Le paradoxe a rarement été aussi criant dans la vie politique guinéenne. Le ministère de l’Administration du Territoire et de la Décentralisation (MATD), garant supposé de la régulation démocratique, se transforme de plus en plus en arbitre partial, multipliant les injonctions contradictoires au mépris du bon sens et du droit.
Dernier épisode en date : la suspension de l’UFDG, principal parti d’opposition, annoncée le 22 août 2025. Officiellement, il s’agirait d’un « non-respect des obligations prescrites » par la Charte des partis politiques. En clair, l’UFDG n’aurait pas tenu son Congrès national. Mais comment l’aurait-il pu, lorsque ce même ministère avait interdit, à 48 heures de l’événement, sa tenue, alors que tout était prêt et que les congressistes avaient déjà fait le déplacement ?

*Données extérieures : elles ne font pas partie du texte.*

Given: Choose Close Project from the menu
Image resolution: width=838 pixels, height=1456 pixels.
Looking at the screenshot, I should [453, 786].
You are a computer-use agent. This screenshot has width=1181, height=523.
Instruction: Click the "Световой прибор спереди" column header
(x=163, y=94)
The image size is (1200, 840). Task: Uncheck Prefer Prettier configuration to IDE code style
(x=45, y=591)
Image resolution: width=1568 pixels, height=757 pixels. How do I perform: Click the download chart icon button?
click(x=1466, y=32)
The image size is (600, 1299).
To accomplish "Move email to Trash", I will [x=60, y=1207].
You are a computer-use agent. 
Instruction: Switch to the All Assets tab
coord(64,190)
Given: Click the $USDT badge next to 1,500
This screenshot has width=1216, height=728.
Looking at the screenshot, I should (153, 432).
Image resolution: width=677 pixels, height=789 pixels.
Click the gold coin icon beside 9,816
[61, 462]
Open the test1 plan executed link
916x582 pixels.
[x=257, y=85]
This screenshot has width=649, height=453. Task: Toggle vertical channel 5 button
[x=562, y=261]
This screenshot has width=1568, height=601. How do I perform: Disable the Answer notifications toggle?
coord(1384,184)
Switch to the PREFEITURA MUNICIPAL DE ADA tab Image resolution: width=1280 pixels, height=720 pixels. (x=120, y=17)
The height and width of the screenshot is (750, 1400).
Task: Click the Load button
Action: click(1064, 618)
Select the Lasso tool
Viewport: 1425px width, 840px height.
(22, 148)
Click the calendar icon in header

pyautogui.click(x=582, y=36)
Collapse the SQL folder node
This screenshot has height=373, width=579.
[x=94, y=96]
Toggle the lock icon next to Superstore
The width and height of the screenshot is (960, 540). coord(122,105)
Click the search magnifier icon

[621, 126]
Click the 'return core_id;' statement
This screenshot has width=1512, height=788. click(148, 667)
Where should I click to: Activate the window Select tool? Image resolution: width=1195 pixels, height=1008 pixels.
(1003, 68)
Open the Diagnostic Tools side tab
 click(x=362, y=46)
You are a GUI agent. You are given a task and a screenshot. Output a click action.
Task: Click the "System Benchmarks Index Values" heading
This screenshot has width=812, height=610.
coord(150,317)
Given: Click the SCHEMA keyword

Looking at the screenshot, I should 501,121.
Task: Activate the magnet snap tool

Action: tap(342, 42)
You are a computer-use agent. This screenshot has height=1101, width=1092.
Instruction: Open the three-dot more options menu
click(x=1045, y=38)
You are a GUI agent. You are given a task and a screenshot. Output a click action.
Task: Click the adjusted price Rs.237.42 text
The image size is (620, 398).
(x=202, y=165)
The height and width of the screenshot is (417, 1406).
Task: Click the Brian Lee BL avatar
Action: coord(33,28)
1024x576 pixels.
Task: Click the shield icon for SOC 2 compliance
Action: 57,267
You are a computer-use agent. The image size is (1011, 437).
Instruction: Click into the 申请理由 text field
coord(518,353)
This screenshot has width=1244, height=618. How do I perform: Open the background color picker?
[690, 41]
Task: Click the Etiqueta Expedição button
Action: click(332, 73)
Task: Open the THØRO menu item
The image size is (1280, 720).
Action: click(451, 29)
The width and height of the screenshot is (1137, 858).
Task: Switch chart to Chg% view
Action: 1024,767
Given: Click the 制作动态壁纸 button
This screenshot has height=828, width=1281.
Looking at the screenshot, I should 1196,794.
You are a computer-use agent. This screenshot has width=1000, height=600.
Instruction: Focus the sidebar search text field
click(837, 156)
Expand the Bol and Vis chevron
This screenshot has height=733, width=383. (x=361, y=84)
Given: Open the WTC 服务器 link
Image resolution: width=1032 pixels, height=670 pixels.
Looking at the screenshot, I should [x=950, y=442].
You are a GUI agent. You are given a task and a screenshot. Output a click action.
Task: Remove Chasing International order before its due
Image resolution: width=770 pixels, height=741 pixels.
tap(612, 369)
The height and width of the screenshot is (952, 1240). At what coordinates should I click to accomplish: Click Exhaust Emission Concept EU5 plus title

Kalémodou Yansané, vice-président du parti, résume l’absurde : « Le ministère nous interdit, puis nous sanctionne pour ne pas avoir fait ce qu’il avait interdit. » Une incohérence qui, au-delà du ridicule institutionnel, révèle une stratégie politique inquiétante : étouffer les partis par des verrous administratifs, pour mieux contrôler le jeu démocratique.
Car derrière la technicité des textes et la froideur des communiqués, c’est une évidence qui s’impose : l’espace politique se rétrécit à vue d’œil. Après avoir mis sous « réserve » plusieurs formations, voilà que le MATD passe à la vitesse supérieure, suspendant purement et simplement celles qui refusent de se plier à ses injonctions fluctuantes.
La question n’est donc plus seulement juridique, mais éminemment politique : peut-on encore parler de compétition démocratique quand l’arbitre devient juge et partie, quand la règle du jeu change au gré des rapports de force et quand les opposants sont privés d’activité pour des motifs contradictoires ?
À ce rythme, ce n’est plus seulement l’UFDG qui est suspendu, mais bien l’idée même de pluralisme. Et avec elle, une part essentielle de la démocratie guinéenne.